Directions:
Below are records; count how many of their lines contain the word "xəbərləri" and give the number alone.

Records supplied:
^^^^
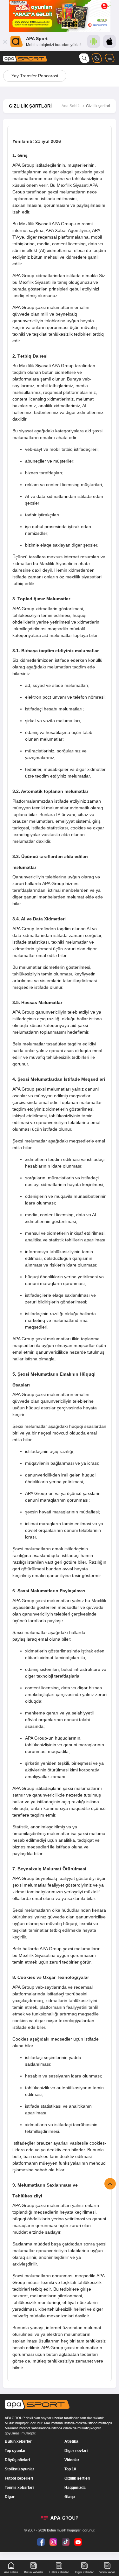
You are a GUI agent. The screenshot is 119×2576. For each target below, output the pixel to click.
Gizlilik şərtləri (77, 2478)
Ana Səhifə (71, 106)
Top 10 (70, 2469)
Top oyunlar (15, 2450)
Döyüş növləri (17, 2460)
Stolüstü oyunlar (19, 2469)
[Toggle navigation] (109, 58)
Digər (10, 2497)
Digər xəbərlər (84, 2572)
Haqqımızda (75, 2487)
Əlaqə (69, 2497)
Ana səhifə (11, 2572)
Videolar (71, 2460)
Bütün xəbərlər (18, 2441)
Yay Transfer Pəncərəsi (34, 75)
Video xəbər (107, 2572)
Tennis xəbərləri (19, 2487)
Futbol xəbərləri (19, 2478)
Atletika (71, 2441)
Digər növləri (76, 2450)
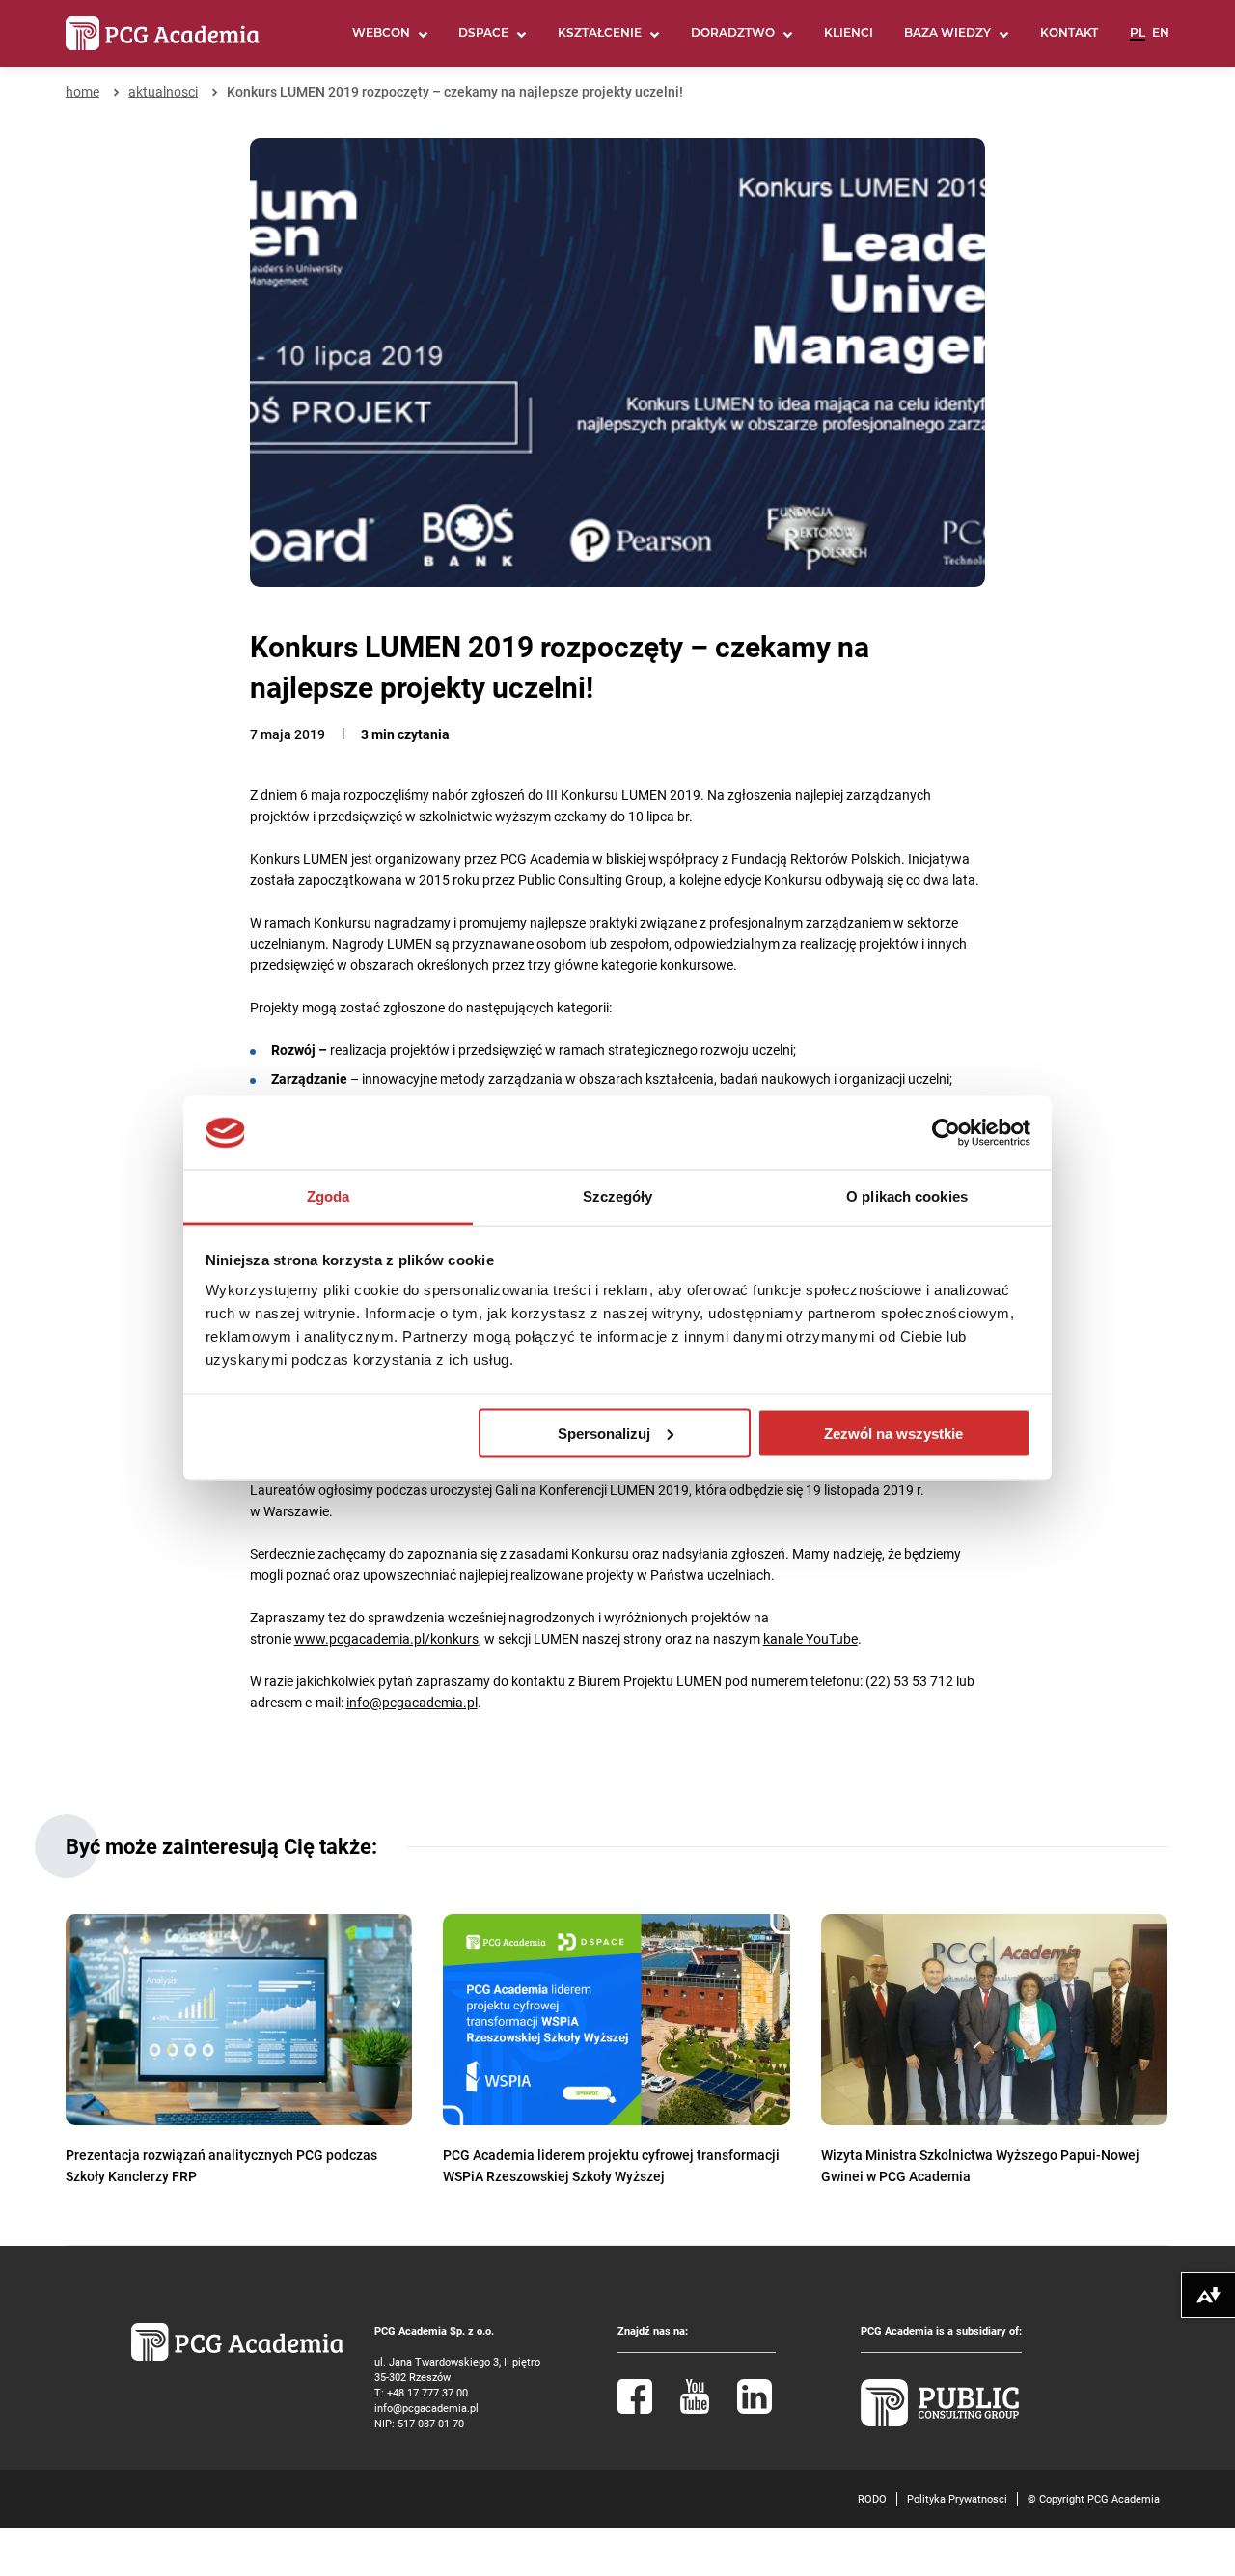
^^^^
Task solution:
2